899,993 event(s) with source F4E636F0-D17F-102E-B54F-B8AC6F8D0837 avg delay 1 secs.

899,993 event(s) with source F4E636F0-D17F-102E-B59B-B8AC6F8D0837 avg delay 1 secs.

899,993 event(s) with source F4E636F0-D17F-102E-B5D9-B8AC6F8D0837 avg delay 1 secs.


This provides a per Collector Manager breakdown of event flow and the average time difference between the time when the server receives events and when they were sent. If these delays are no more than a few seconds on average, then most likely the system is keeping up just fine. However, it is still possible for the event message disk cache to be growing, and still have small delays, This means that the real time subcomponents of the system (Correlation, Active Views, Security Intelligence) are able to keep up but the event store is not able to index and store fast enough. So the system is still not able to keep up overall in this case.

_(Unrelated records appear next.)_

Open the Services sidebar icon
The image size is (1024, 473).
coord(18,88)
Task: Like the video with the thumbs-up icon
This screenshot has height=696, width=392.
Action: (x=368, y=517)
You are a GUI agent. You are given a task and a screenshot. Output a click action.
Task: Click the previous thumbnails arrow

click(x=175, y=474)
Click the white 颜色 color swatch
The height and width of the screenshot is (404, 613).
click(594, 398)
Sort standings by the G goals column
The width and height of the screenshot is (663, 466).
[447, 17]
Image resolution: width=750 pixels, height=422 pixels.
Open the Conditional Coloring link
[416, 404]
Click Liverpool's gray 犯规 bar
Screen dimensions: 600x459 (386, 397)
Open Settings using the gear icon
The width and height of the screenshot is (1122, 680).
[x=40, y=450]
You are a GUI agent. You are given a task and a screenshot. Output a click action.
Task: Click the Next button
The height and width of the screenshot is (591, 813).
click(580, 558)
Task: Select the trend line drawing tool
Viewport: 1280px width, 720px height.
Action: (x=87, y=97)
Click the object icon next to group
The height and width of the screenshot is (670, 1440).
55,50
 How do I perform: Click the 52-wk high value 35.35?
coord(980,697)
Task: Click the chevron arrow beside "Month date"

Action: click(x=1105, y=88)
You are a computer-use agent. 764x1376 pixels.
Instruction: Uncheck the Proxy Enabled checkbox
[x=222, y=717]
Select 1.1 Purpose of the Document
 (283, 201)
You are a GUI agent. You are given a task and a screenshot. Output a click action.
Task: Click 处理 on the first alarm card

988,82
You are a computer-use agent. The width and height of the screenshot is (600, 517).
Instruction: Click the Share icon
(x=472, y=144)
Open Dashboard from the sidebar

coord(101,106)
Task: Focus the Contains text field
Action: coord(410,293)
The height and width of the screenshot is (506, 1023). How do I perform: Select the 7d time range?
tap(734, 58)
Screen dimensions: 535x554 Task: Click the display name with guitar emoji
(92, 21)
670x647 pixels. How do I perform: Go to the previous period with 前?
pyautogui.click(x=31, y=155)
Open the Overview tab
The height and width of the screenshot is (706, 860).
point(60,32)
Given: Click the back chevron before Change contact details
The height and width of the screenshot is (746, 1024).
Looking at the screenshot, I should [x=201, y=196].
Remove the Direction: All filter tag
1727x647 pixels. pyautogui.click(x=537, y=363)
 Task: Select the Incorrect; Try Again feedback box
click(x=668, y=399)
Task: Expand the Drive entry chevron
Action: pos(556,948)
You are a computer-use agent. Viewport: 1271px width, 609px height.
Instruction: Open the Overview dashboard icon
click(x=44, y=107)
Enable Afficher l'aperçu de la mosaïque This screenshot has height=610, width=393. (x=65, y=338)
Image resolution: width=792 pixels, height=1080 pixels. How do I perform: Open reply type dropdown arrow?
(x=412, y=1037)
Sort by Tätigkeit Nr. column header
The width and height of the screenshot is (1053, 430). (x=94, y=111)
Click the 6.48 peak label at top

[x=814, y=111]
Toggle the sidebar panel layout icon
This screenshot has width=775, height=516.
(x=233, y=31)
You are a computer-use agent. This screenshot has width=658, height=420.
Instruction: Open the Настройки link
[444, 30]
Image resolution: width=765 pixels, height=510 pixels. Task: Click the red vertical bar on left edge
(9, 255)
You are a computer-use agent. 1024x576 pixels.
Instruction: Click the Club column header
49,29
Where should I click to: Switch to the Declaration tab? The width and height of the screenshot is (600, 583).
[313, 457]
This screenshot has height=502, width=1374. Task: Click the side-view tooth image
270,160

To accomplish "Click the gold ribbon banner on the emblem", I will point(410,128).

Also, something else that is very important. For these delay statistics to be meaningful, there is an assumption that the timestamps in the events can be compared to the time on the Sentinel server. If there is a significant time skew between the time on a collector manager machine and the Sentinel server machine, or if you have an event source configured to trust event source time and this time is skewed from the time of the collector manager machine, then these delay stats will be meaningless for determining if the system is keeping up or not. They may however be useful in determining if a given collector manager is producing events with old timestamps.